Ferguson’s book could be called Wry Observations of the Deer Dad. The gentle satirist comes across as the anti-Chua as he describes what he learned from his family’s 18-month struggle with college admissions mania. The fair-minded Ferguson seems observant, skittish, respectful of his son’s individuality and preferences, slightly passive, and, in the multi-generational long run, dead meat for the tigers of this world.

Crazy U. is not really a how-to guide. Instead, the questions that interest Ferguson most have less to do with helping his son get ahead than with the Big Picture issues of why getting into college has become so frenzied and whether these changes are good for society.

Chua, on the other hand, just wants her progeny to win.

Granted, the likable Ferguson had plenty of resources with which to pull strings if he thought that was sporting. He’s had a long career in Washington, including a stint as a speechwriter for George H.W. Bush. Crazy U. comes with blurbs from a Murderer’s Row line-up of old white guy bestselling authors: Tom Wolfe, P.J. O'Rourke, Christopher Buckley, William Bennett, and Christopher Hitchens.

Ferguson is a "writer’s writer", more admired by his peers in the magazine trade for his understated prose style (like that of an upscale Dave Barry) than recognized by the public. He’s an unobtrusive soul happier observing his fellow man than promoting his own image. Although I've read scores of articles by Ferguson over the years, the line by him that I remember best is from the opening page of P.J. O'Rourke’s 1991 book Parliament of Whores:

" 'How come,' I asked Andy, 'whenever something upsets the Left, you see immediate marches and parades and rallies with signs already printed and rhyming slogans already composed, whereas whenever something upsets the Right, you see two members of the Young Americans for Freedom waving a six-inch American flag?'

"'We have jobs,' said Andy."

It’s telling that Ferguson’s most mordant line is in O'Rourke’s book. In his own writing, Ferguson lacks the reductionist urge to boil a bad idea down to its absurd essence. He’s a little too nice to be a great satirist and not quite cynical enough to be a great analyst.

Chua complains, with some justice:

"All these Western parents with the same party line about what’s good for children and what’s not … They're not questioning anything, either, which is what Westerners are supposed to be so good at doing."
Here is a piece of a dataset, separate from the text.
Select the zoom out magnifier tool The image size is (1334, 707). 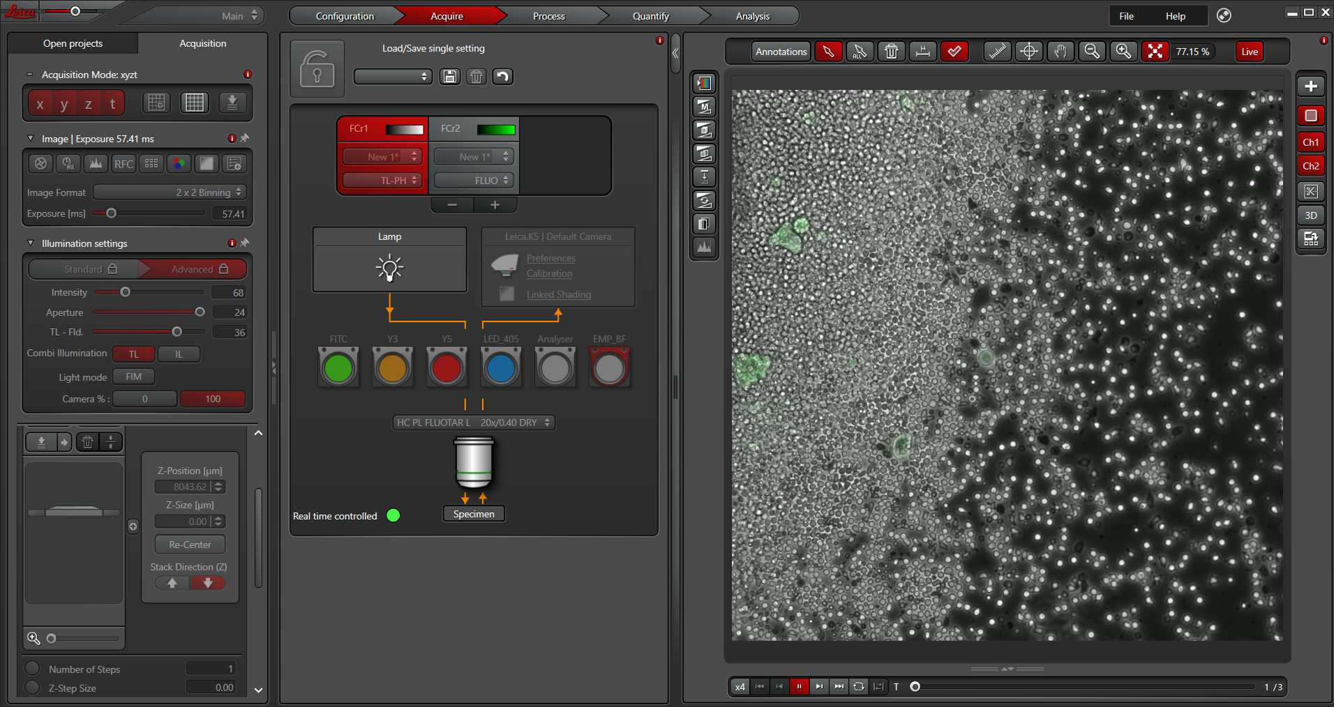[1092, 52]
Ferguson, however, does question the rules of the game. For example, why do parents obsess over how to get their child into a prestigious college but not over what their scion will (or won’t) learn there? Colleges are ranked on the test scores their students earned in high school, not on how much they learn in college. Is college mostly now an expensive signaling device for IQ and work ethic? The answers Ferguson comes up with won’t be terribly novel to readers of this column, but they're sensible.

Like Barry Obama, Ferguson got into Occidental College in Los Angeles in the 1970s. He’s nostalgic for the less pressurized world in which he grew up. But he doesn’t notice all the causes of today’s crush of competition, such as:

However, Ferguson’s lack of self-centeredness makes him ideal for describing the weird cult of today’s college application’s "Me Essay."
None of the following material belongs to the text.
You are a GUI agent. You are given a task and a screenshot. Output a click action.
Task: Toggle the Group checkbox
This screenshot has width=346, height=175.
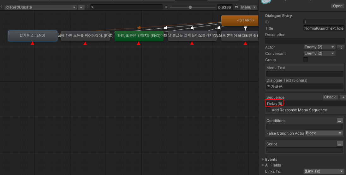tap(306, 60)
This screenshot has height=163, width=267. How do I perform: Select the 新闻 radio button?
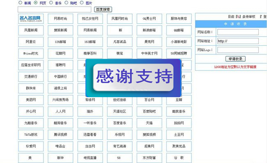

The spread of the web-based Common Application has made it easy for kids to apply to dozens of colleges. So colleges have tried to winnow out the looky-loos by demanding ever more supplementary essays specific to each college. That’s sensible supply-and-demand thinking, but the essays' topics — or, to be accurate, topic — is always: Write about … Me! Once in college, you are graded on writing about what you've learned. But to get in, you must first expound in the approved manner on your innermost feelings, something difficult for teenagers with healthy levels of self-consciousness and self-respect. Ferguson asks:

"I'd interviewed a dozen admissions professionals who slagged the SAT, looked for ways to expel it from the process altogether, on the grounds that it couldn’t accurately measure qualities that might make a kid a successful college student. But what qualities does the Me Essay measure?"

He answers:

"Narcissism, exhibitionism, Uriah Heepish insincerity, and the unwholesome thrill that some people get from gyrating before strangers. Which of these traits, I wondered, predicted scholarly aptitude or academic success?"
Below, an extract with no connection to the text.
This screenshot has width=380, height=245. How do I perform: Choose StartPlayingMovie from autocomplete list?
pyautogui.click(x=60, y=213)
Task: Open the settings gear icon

Not surprisingly, the Me Essays encourages embroidery:

"If you're uncomfortable writing about your inner life, and if your outer life has been happy and free of character-forming catastrophe … then you've got one option: make it up. … You can bend your life into a dramatic arc that it’s never had, in a voice that isn’t yours."

Or, of course, you can just pay somebody to concoct your inner self for you. Last week, I heard from one tiger mom who attributed her daughter’s success in getting accepted by famous colleges to the $1,500 she paid a consultant to more or less write her daughter’s essay about the Real Me.

But, $1,500 is nothing compared to what I heard last spring from a Harvard man with some old money who wants his son to follow in his footsteps:

Him: I made some calls. I found out the Harvard Number.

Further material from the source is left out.